Give an exact transcription limited to the lines from the one with "Where should I" through the end of the entries, including both; no pictures belong in it.

Start of Provided information

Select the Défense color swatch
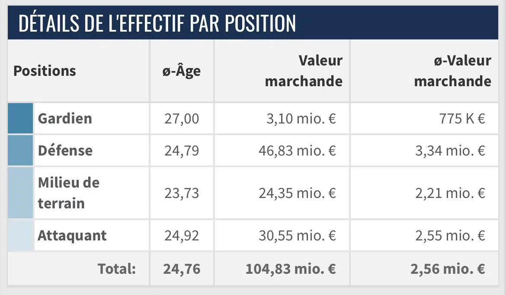506x295 pixels. [20, 150]
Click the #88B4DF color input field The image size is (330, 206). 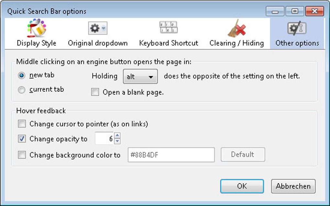point(171,155)
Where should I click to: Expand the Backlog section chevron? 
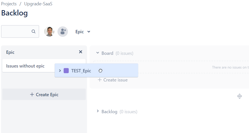click(98, 111)
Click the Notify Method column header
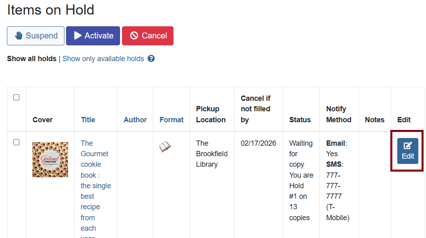Viewport: 426px width, 238px height. 338,114
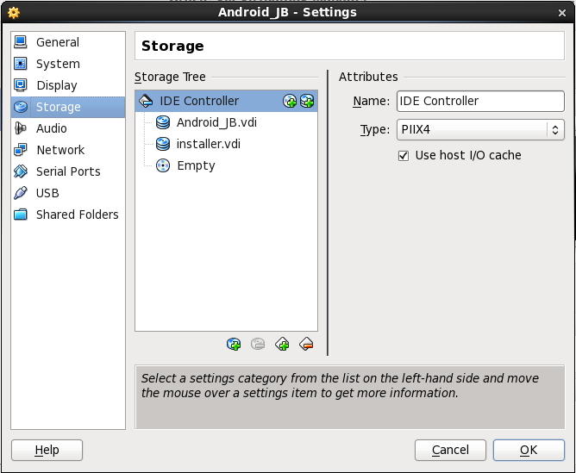Screen dimensions: 576x473
Task: Click Add Hard Disk icon on IDE Controller
Action: click(307, 102)
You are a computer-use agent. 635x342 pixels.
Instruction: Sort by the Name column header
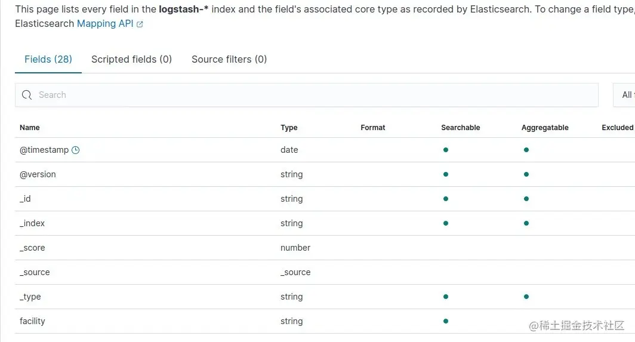point(30,128)
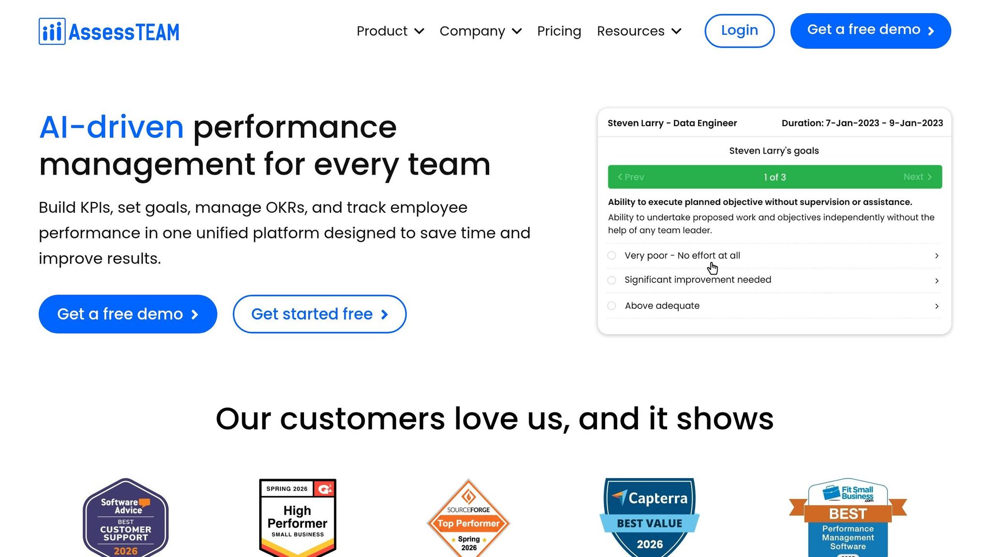990x557 pixels.
Task: Click the green 1 of 3 progress bar
Action: pos(775,177)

End of Provided information

Response to the exercise
Where should I click to: Expand the Backlog section chevron? 
click(98, 111)
Click the Notify Method column header
Viewport: 426px width, 238px height. 338,114
Screen dimensions: 576x473
Task: Click Add Hard Disk icon on IDE Controller
Action: click(307, 102)
You are a computer-use agent. 635x342 pixels.
Instruction: Sort by the Name column header
point(30,128)
990x557 pixels.
Task: Click the green 1 of 3 progress bar
Action: pos(775,177)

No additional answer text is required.